The report makes several suggestions about what this reimagining could entail. First, there is potential to broaden the scope of “justice” beyond prosecutions for wartime human rights violations in order to encompass urgent past and present injustices experienced by a range of marginalised communities. It might also involve paying more attention to the structural dimensions of injustice, including how institutions and political systems in Sri Lanka create the conditions for the abuse of power and for anti-minority sentiment. Donors and civil society activists will also need to reflect on the power imbalances and inequalities that pervade their own relationships. The question of who gets to define the peacebuilding agenda, and whose voice is heard, is critical.

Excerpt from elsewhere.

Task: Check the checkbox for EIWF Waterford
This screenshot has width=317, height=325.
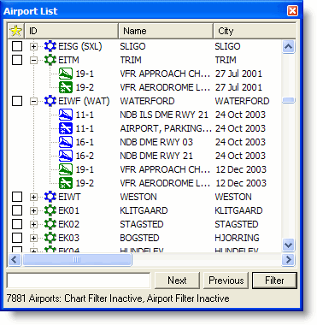Action: (x=17, y=101)
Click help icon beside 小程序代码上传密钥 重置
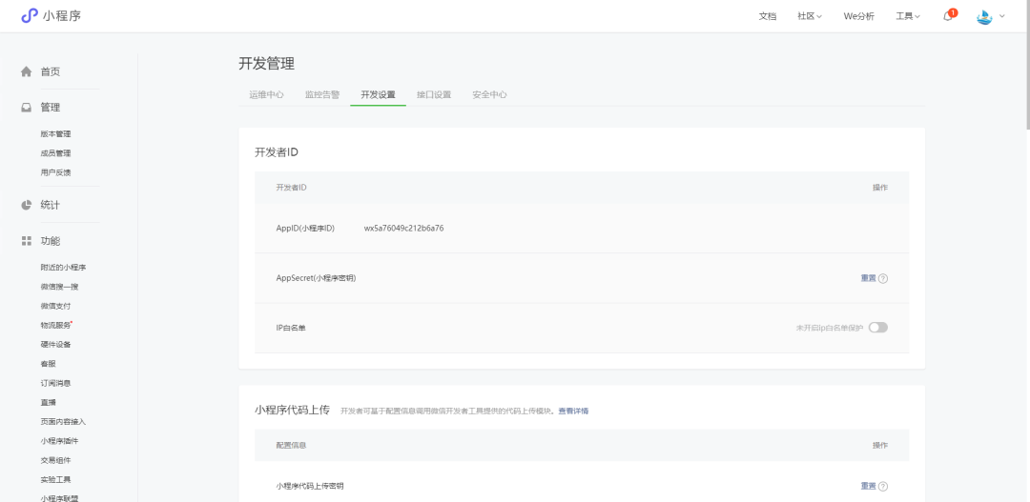1030x502 pixels. click(883, 486)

There are several practical ways in which donors could support Sri Lankan civil society over the next five years. First, they could support conversations about a reimagined peacebuilding agenda. They could also help to amplify the voices of smaller civil society groups and help find avenues for these groups to speak for themselves. They could also help to promote conversations amongst different ethnic communities and across different geographic regions. Expressions of international solidarity for groups in the North and the East are also essential. Donors could help to create safe spaces for civil society groups to come together and, when COVID-restrictions permit, undertake regular visits to the North and the East, which may help to keep a check on more extreme forms of surveillance and abuse. Importantly, this support needs to be offered with a long-term time horizon in mind.
Ultimately, recent developments in Sri Lanka provide an important lesson on the need to take a long-term and less linear perspective on peacebuilding. The Yahapalanaya regime might have seen a relaxing of some of the more extreme forms of surveillance and militarisation of the previous government, but donors and civil society actors were perhaps too quick to assume that the regime change would lead to more substantive transformation. Given the victor’s peace, we are likely to see the further entrenchment of illiberal peacebuilding, at least in the short term.